Flesh-footed shearwater carcasses were much more common along the edge of roads, clearly demonstrating their vulnerability to traffic, with roads more than doubling on-land mortality. Traffic has been highlighted as a problem on Lord Howe Island since the early 1970's [34], and was recently identified as a significant threat to flesh-footed shearwaters [18]. Steven's Point and Hunter's Bay, two of the colonies with declines since 2002, in addition to edge effects, are close to roads. However, one road passes along the edge of Ned's Beach where there is no evidence of decline since 2002. Declines were noted at the small colony of Little Muttonbird Ground, where there are no roads. These patterns suggest while road mortality is important, other issues are also affecting the population.

During 2008/9, 66–233 birds killed on the road represented an annual adult mortality of approximately 0.2–0.7%. This is up to 5 times that recently generated annually through by-catch in the ETBF long-line fishery since 2002, and similar to that estimated for all birds during 2007 [15], [19], [35]. Long-lived seabirds, such as the flesh-footed shearwater, rely heavily on survivorship of breeding adults to maintain population numbers [36]. Using the life expectancy (LE) estimator formula LE  = −1/ln(φ), where φ =  annual survival, we can estimate the change in mean life expectancy as a result of changes in the survival rate [36]. An adult flesh-footed shearwater with φ = 0.92 has a mean life expectancy of 12 years of age while an adult with φ = 0.916 (0.2% for roads plus 0.2% for ETBF mortality) would be expected to live only 11.4 years, a reduction of 5% using the minimum estimate of road mortality. The addition of sources of human induced mortality such as those from road mortality and fisheries adds pressure to the survival of seabirds. It is therefore important when these sources are controllable to mitigate their effects. Therefore, small changes in the adult mortality greatly influence the growth of a population by reducing both the lifespan and potential reproductive output of breeding adults.
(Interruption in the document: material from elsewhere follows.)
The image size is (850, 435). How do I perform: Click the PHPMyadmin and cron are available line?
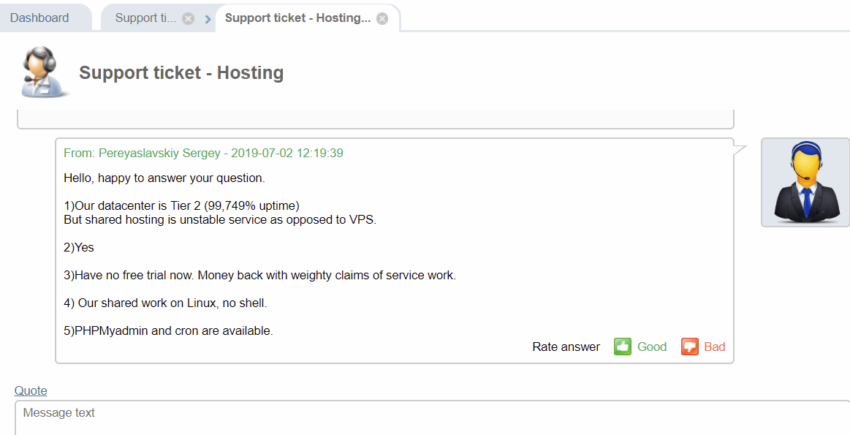pyautogui.click(x=168, y=330)
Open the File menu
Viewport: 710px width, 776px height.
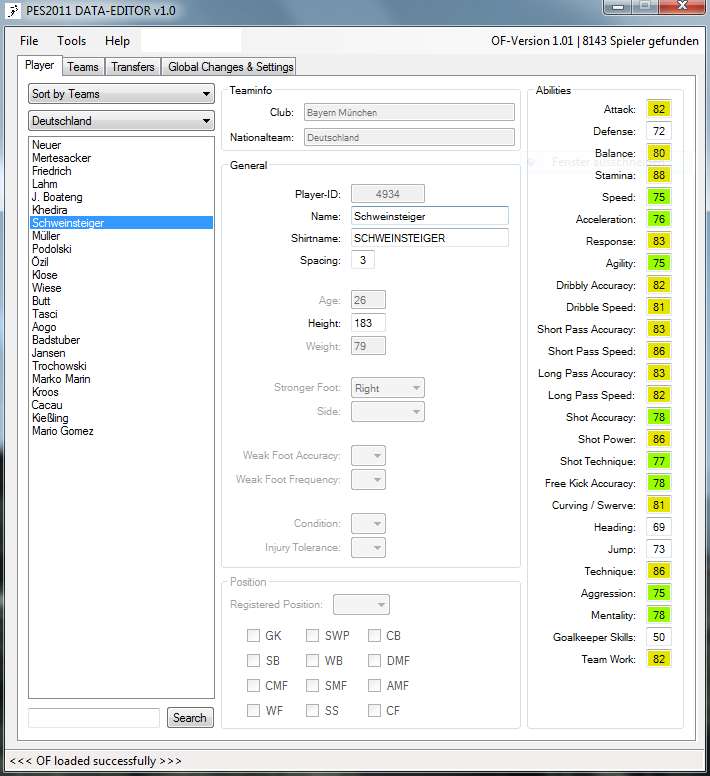29,41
The flesh-footed shearwater population on Lord Howe Island may have continued to decline during 2002–2008. While habitat destruction and by-catch in the Australian longline fishery have previously been implicated, they are not thought to pose significant ongoing threats to the population. We have demonstrated that there is substantial mortality on the roads of Lord Howe Island at a level similar to that recently observed in the fishery [14][15], [19] and the combination of these effects is likely to be important. This suggests management of roads on the island is clearly a concern. There is evidence of plastics in the stomachs of birds, especially chicks, however it is unclear what effect this is having on the population and further investigation is warranted. Finally, flesh-footed shearwaters winter in areas that potentially could interact with fisheries. At present, flesh-footed shearwater by-catch in this region is poorly understood.

Materials and Methods

Lord Howe Island is a small (1,455 ha) volcanic island located approximately 495 km east of Australia [12]. The island is crescent shaped with a coral reef on the western side. At each end of the island there are volcanic mountains, with the southern ones rising to 875 m. These are separated by an area of lowlands derived from coral-derived calcarinite [12]. Much of this lowland area has been developed for agriculture and settlement. For details of vegetation communities on the island see [37].
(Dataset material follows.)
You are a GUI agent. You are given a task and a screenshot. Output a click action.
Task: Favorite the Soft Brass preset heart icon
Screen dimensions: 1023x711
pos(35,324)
Flesh-footed shearwaters are a medium sized shearwater, weighing between 550–750 g which lay one egg in a burrow [9]. They breed on a number of islands in the southern hemisphere, around New Zealand, in southern Western Australia, on Lord Howe Island, and on Íle Saint-Paul in the Indian Ocean, and migrate to the northern hemisphere for the Austral winter, concentrating in the Arabian Sea [38] and North Pacific [9]. On Lord Howe Island flesh-footed shearwaters breed in lowland areas, predominantly in sandy soil under palm forests on the eastern side of the island. There are currently five discrete colonies on the eastern side (Ned's Beach, Steven's Point, Middle Beach, Clear Place and Little Muttonbird Ground), with a small number also breeding in a single colony on the western side (Hunter Bay) (Fig. 5). Flesh-footed shearwaters are not known to breed on any of Lord Howe's offshore islands [12].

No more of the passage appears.